不得 (búde): Some of the "inside jokes"
hèn búde
to wish you can do something, itching to do something, dying to do something (Lit. hate (that) not able (to)
wǒ hèn búde qù Chángchéng
I wish I could go to the great wall, I'm dying to go to the Great Wall
shě bùde
to hate to see leave, to not want to part with (Lit. to give up not able)/td>
wǒ shě bùde nǐmen
I hate to see you all go/ I don't want you all to go
bā bude
to be eager to.
This one is also a bit of a stretch. 巴 (Ba) is a character that doesn't have one set meaning but rather changes depending on its context, In this one, it means something like "to stick". So, think of the expression like "so eager that I can't "stick" or "sit" in one place
wǒ bā bude fàng shǔjià le
I can't wait at all for school to let out for the summer!

Now, when 不 (Bù) teams up with 了 (Le), they have another secret. First of all, its typical pronunciation of le will be morphed to liao. Second of all, when it uses its liao "nickname" (i.e. pronunciation), it has an added meaning of "able", for them together to mean unable, just like with 不得 (bùde). In some ways, you could think of 了 (liăo) is being a bit more permanent.

不得 (Bùde) might be used in a situation that can change in an hour, whereas 了 (liăo) will be a slightly more permanent situation, which means you could also use the idea of "without end" as well in some contexts. Again, this is not always the case, but is one way to approach this. And just like with 得 (Dé), 不 (Bù) and 了 (Liăo) typically team up with a third "high school buddy" (i.e. character) to take on a new meaning, and once again, it's not typically seen with every single character, just some of them that you will come to recognize.

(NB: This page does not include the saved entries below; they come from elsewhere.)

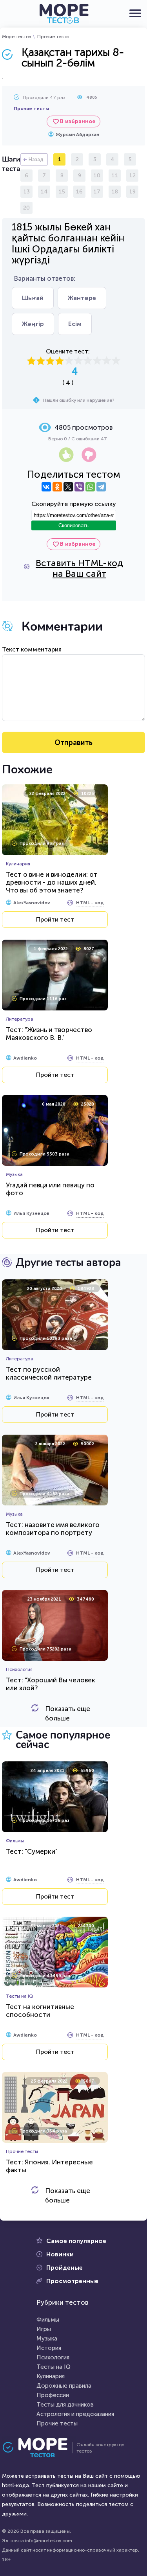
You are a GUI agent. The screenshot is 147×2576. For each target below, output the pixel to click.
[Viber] (79, 486)
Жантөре (82, 298)
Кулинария (50, 2376)
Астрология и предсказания (75, 2414)
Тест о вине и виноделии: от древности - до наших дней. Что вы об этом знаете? (52, 882)
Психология (52, 2357)
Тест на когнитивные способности (40, 2010)
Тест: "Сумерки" (32, 1851)
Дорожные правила (63, 2385)
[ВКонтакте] (46, 486)
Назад (36, 159)
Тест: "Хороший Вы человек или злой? (50, 1684)
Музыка (46, 2338)
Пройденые (64, 2267)
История (48, 2348)
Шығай (33, 298)
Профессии (52, 2395)
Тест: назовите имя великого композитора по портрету (53, 1528)
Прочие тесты (53, 36)
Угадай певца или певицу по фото (50, 1189)
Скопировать (73, 525)
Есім (75, 324)
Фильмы (47, 2319)
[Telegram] (101, 486)
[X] (68, 486)
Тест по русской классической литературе (49, 1373)
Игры (43, 2329)
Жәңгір (33, 324)
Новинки (60, 2254)
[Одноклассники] (57, 486)
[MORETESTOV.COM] (39, 2448)
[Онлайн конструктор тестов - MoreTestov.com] (64, 14)
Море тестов (16, 36)
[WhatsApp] (90, 486)
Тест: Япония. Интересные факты (49, 2166)
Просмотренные (72, 2281)
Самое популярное (76, 2241)
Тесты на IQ (53, 2366)
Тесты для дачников (65, 2404)
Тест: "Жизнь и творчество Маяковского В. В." (49, 1033)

不了 (bù liǎo): A couple of the "inside jokes"
bù liǎo
Formal way to express idea of "unable to" or "without end"
shòu bùliǎo
to be unable to stand, unable to bear
wǒ shòu buliǎo nǐ le
I can't stand you anymore! You're getting on my last nerve!
wàng bùliǎo
to never forget, be unable to forget
wǒ wàng bùliǎo wǒmen de hūnlǐ
I'll never forget our wedding ceremony

These high school buddies are a few of many characters that can take on different meanings and pronunciations depending on where they are. Don't worry too much, we'll show you some of the others, and you'll learn even more along the way!